An Inventory service is to be established to track all Unmanned Aerial Vehicles (UAVs)
and manage the generation and revocation of their mutual Transport Layer Security (mTLS)
certificates. Each UAV is associated with an environment through either manual or factory
provisioning, which involves providing them with the host address of the Inventory and an
mTLS client certificate. This certificate enables the UAVs to verify their identities to the Inventory.

Initially, all factory-provisioned UAVs may possess the same client certificate. However, upon their first
interaction with the Inventory, individualized certificates should be generated and issued.
This process personalizes the UAV’s authentication, bolstering the security of the system.
Our system is designed to do more than just validating the authentication of UAVs.
It also ensures that each UAV is connected exclusively to its corresponding Avatar service.
This safeguard provides an additional layer of precision and security, maintaining a one-to-one or
many-to-one relationship between each UAV and Avatar service.
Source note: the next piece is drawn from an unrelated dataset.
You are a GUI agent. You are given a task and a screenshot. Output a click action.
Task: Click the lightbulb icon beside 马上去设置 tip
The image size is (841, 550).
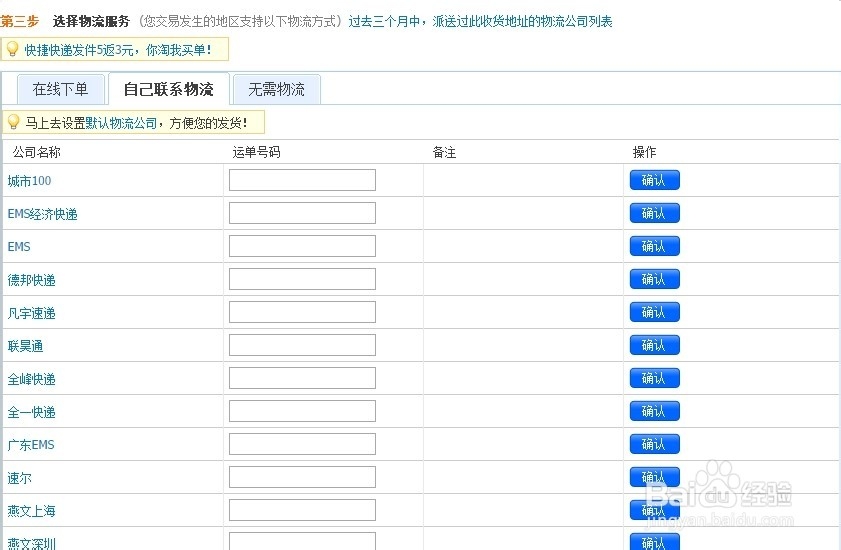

This unique pairing optimizes the
utilization and management of resources while maintaining a secure and efficient operational framework.

Considered options

Option 1

The Inventory service is equipped with an API that facilitates the generation and revocation of
mTLS (mutual Transport Layer Security) certificates. Moreover, it has a mTLS proxy at its front of avatars.
mTLS proxy is responsible for terminating mTLS in k8s cluster and validating Certificate Revocation Lists (CRL).
This structure ensures secure and efficient certificate management while maintaining
the integrity of cloud-based communications.

First check in

New Unmanned Aerial Vehicles (UAVs) equipped with factory-provisioned mTLS client certificate initially
connect to the Inventory service, submitting unique information for validation by the manager.
Upon receiving this data, the Inventory service generates and dispatches a unique request ID,
which the UAV is to use for all subsequent communications until the approval process is completed.

The data provided by the UAV for validation purposes should be unique and easily verifiable,
such as the UAV’s serial number, MAC address, and similar identifiers. This information facilitates
a smooth and efficient validation process for the Inventory manager.

While the factory-provisioned mTLS certificates do provide a robust layer of security,
a scenario where these credentials get compromised could leave our system vulnerable to
unauthorized UAV simulations. An attacker with access to these certificates could feasibly
imitate legitimate UAVs, possibly gaining unauthorized access to our system and sensitive data.

To mitigate this risk, a human-in-the-loop validation process has been implemented.
Once the Inventory manager receives the validation request from a UAV, they are tasked with reviewing and
either approving or denying it. This human intervention introduces an additional layer of security
by providing subjective judgement and decision-making that an automated system might miss.

Once the Inventory manager receives the UAV’s request, they are responsible for
reviewing and deciding to approve or deny it. If the request is approved, the Inventory
service generates a personalized mTLS client certificate, which is then transmitted back
to the UAV and securely stored within the database.
This process ensures secure UAV communication and robust data integrity.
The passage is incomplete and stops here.